The Indians and the Land

At the beginning of [the twentieth century] 230 tribes survived in Brazil; since then ninety have disappeared, erased from the planet by firearms and microbes. Violence and disease, the advance guard of civilization: for the Indian, contact with the white man continues to be contact with death. Every legal dispensation since 1537 meant to protect Brazil's Indians has been turned against them. Under every Brazilian constitution they are "the original and natural masters" of the land they occupy, but the richer that virgin land proves to be, the greater the threat hanging over their lives. Nature's very generosity makes them targets of plunder and crime. Indian hunting has become ferocious in recent years; the world's greatest forest, a huge tropical zone open to legend and adventure, has inspired a new "American dream." Men and business enterprises from the United States, a new procession of conquistadores, have poured into Amazonia as if it were another Far West. This U.S. invasion has inflamed the avarice of Brazilian adventurers as never before. The Indians die out leaving no trace, and the land is sold for dollars to the new interested parties. Gold and other plentiful minerals, timber and rubber, riches whose commercial value the Indians are not even aware of, recur in the reports of each of the few investigations that have been made.

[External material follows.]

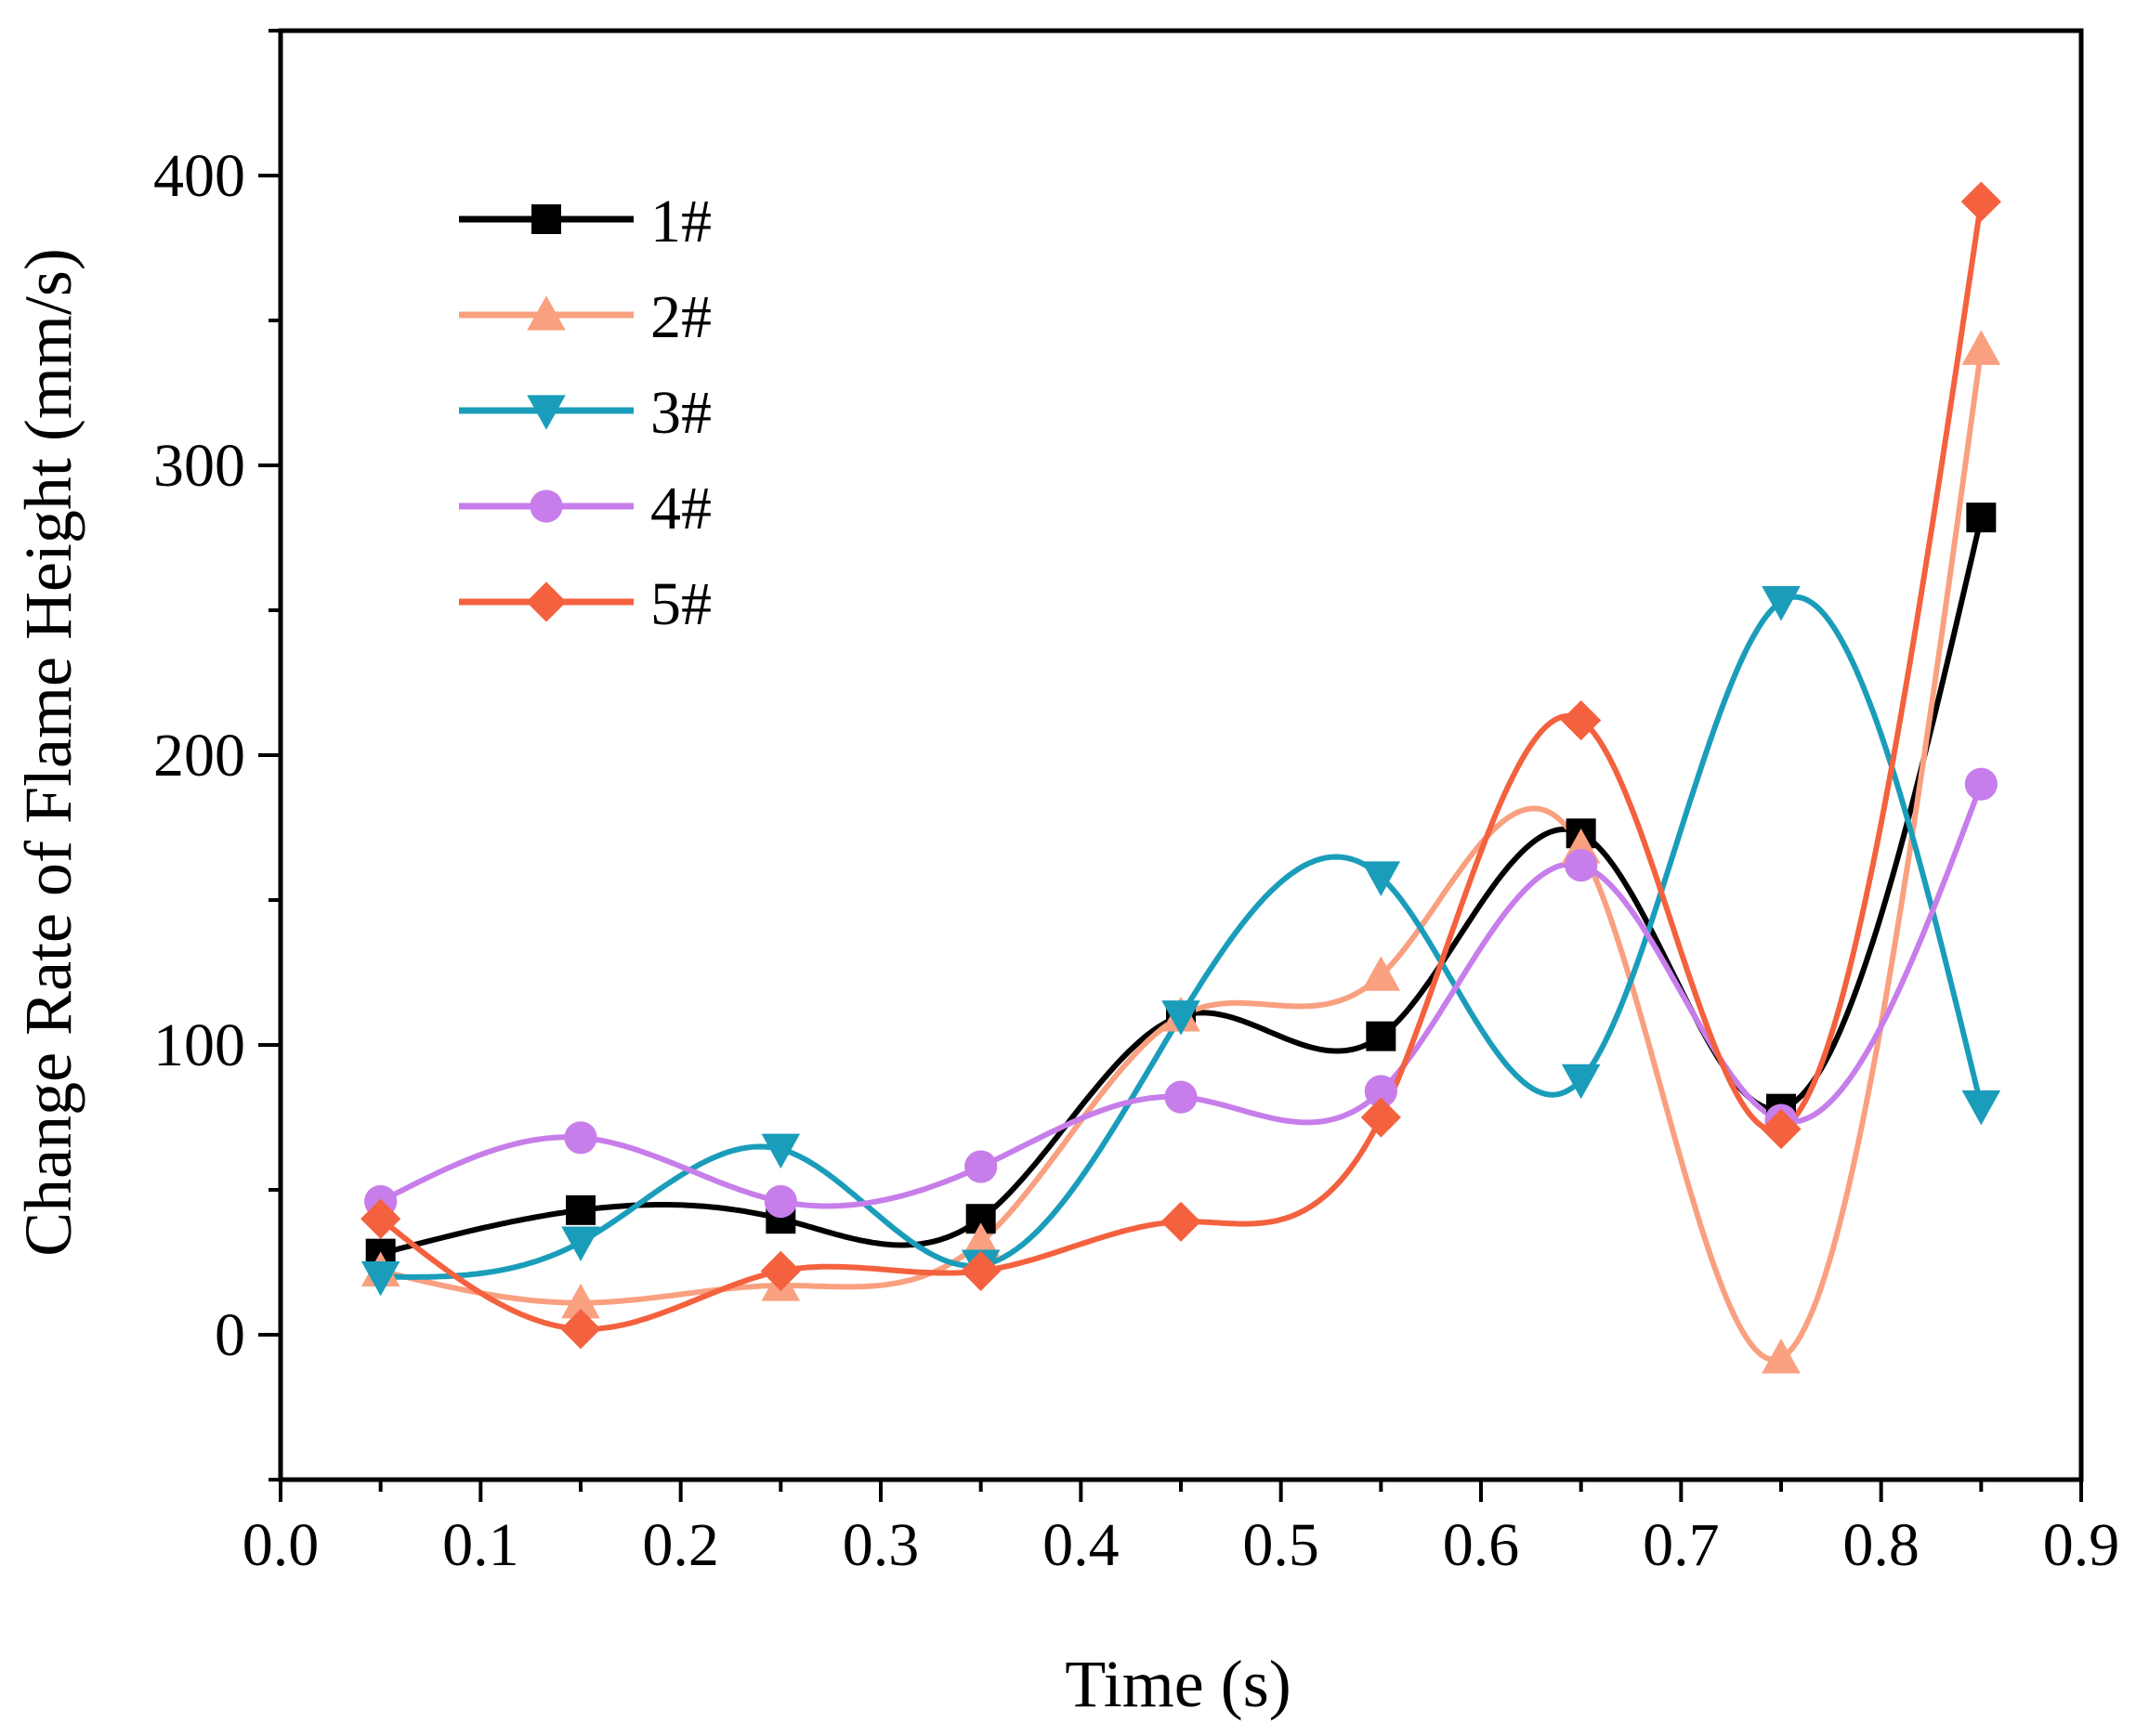  Describe the element at coordinates (48, 753) in the screenshot. I see `y-axis-title: Change Rate of Flame Height (mm/s)` at that location.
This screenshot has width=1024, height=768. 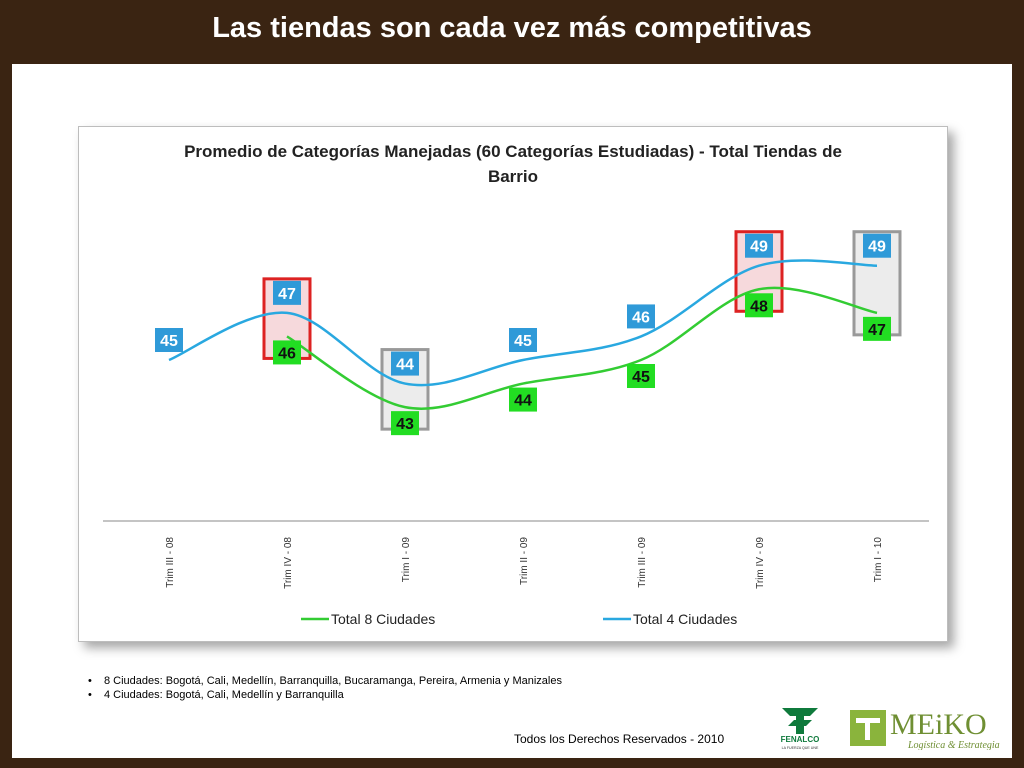 I want to click on data-label-text: 48, so click(x=759, y=306).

It is known that the Indians have been machine-gunned from helicopters and light airplanes and inoculated with smallpox virus, that dynamite has been tossed into their villages, and that they have been given gifts of sugar mixed with strychnine and salt mixed with arsenic. The director of the Indian Protection Service, named by the Castelo Branco dictatorship to clean up its administration, was himself accused, with proof, of committing forty-two different kinds of crimes against the Indians. That scandal broke in 1968.